Start of DATA EXCERPTS

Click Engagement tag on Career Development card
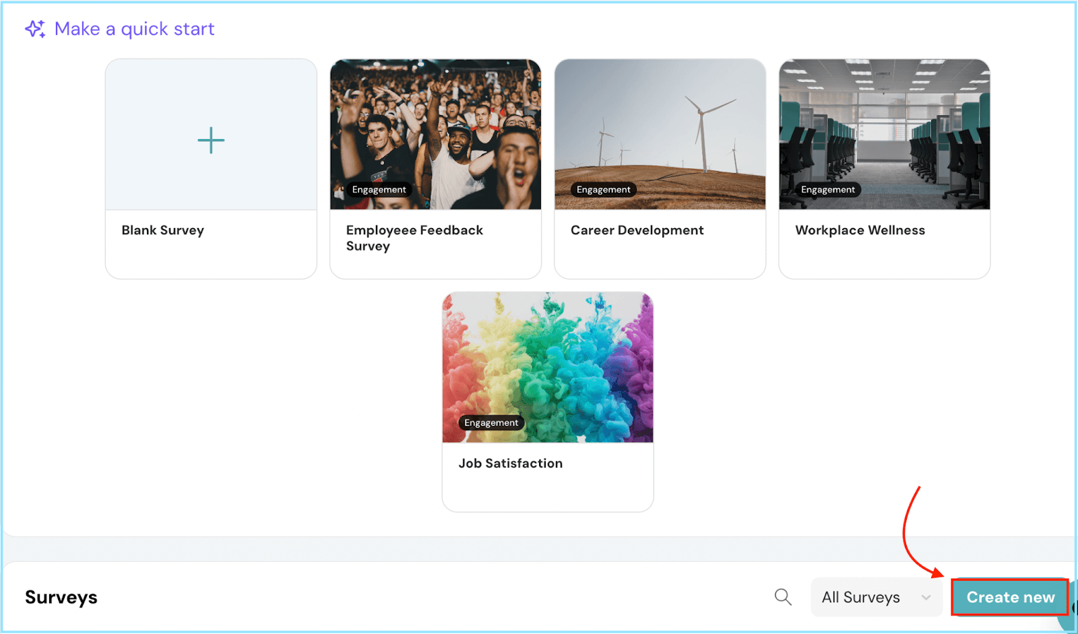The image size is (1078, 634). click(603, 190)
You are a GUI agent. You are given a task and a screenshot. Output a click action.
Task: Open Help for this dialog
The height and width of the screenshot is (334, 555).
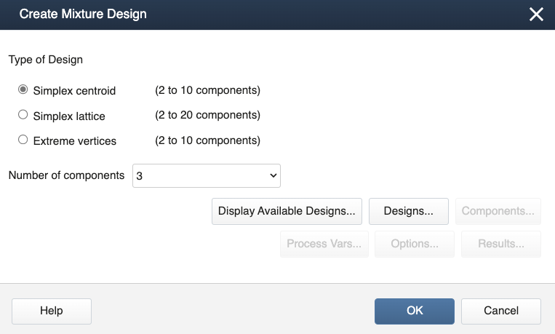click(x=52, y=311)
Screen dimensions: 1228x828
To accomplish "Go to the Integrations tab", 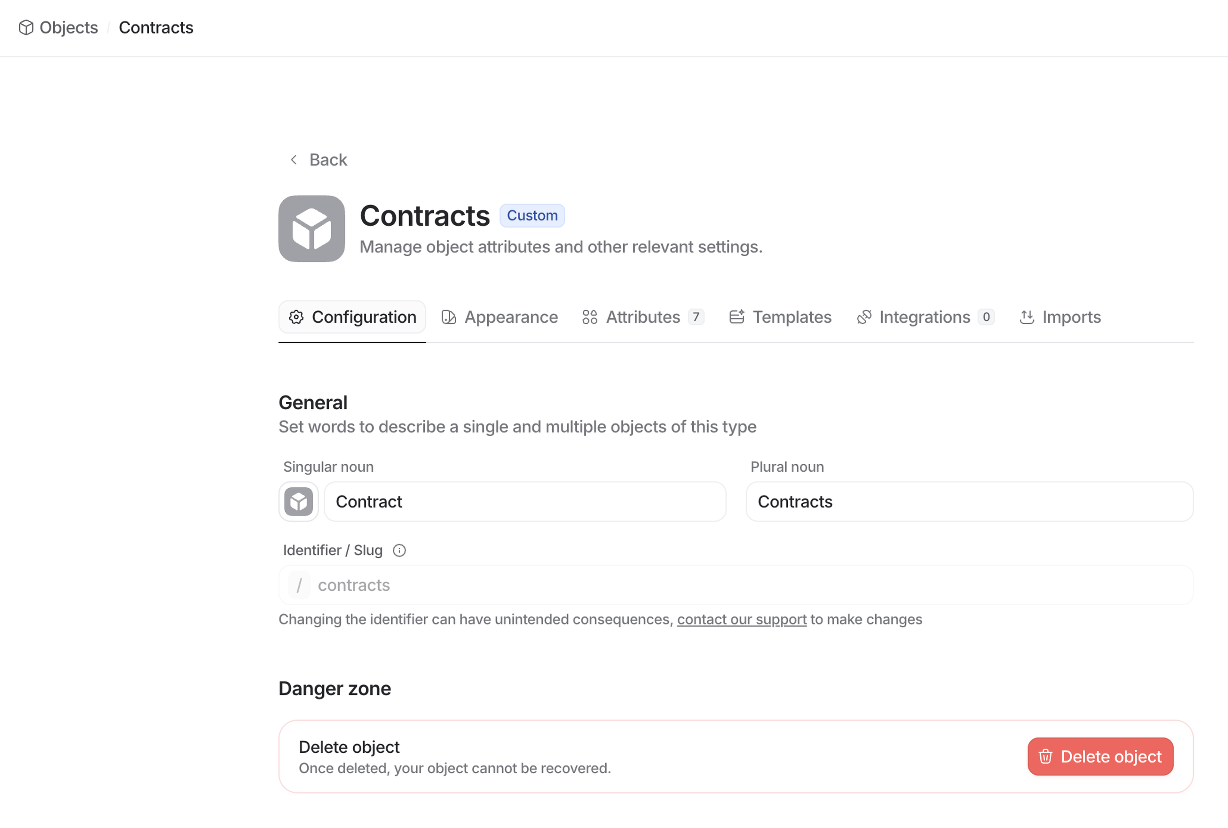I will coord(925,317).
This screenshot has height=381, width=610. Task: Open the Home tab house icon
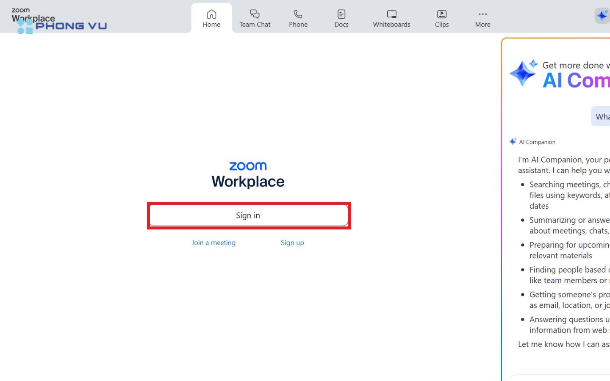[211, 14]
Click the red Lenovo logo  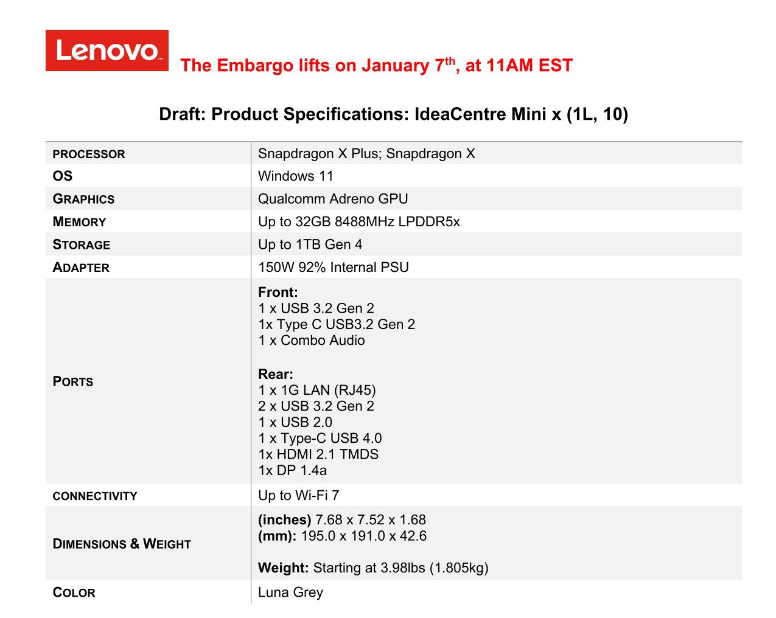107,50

End of DATA EXCERPTS
Start of DATA EXCERPTS

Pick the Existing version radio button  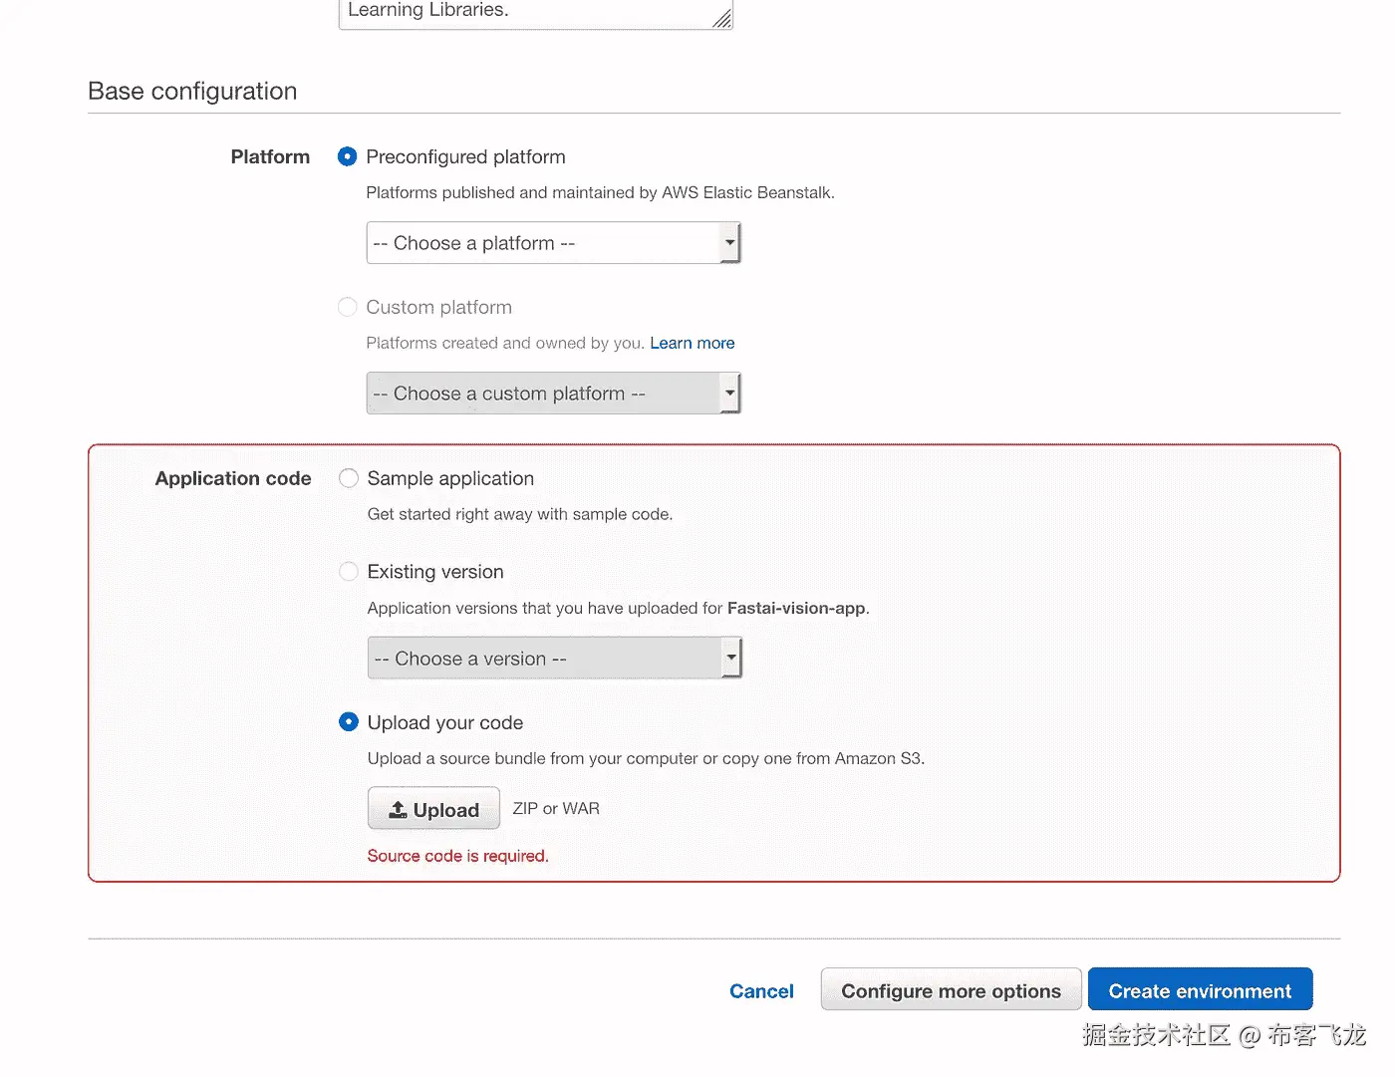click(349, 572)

End of DATA EXCERPTS

■ ABOUT THIS TASK ■
Write out word for word the lines of the listing above from the line with "Click Engagement tag" to the line with "Task: Open Help for this dialog", taking in both of those lines but no pictures.

■ EXERCISE SOLUTION ■
Click Engagement tag on Career Development card
The image size is (1078, 634). click(603, 190)
You are a GUI agent. You are given a task and a screenshot. Output a click action.
Task: Open Help for this dialog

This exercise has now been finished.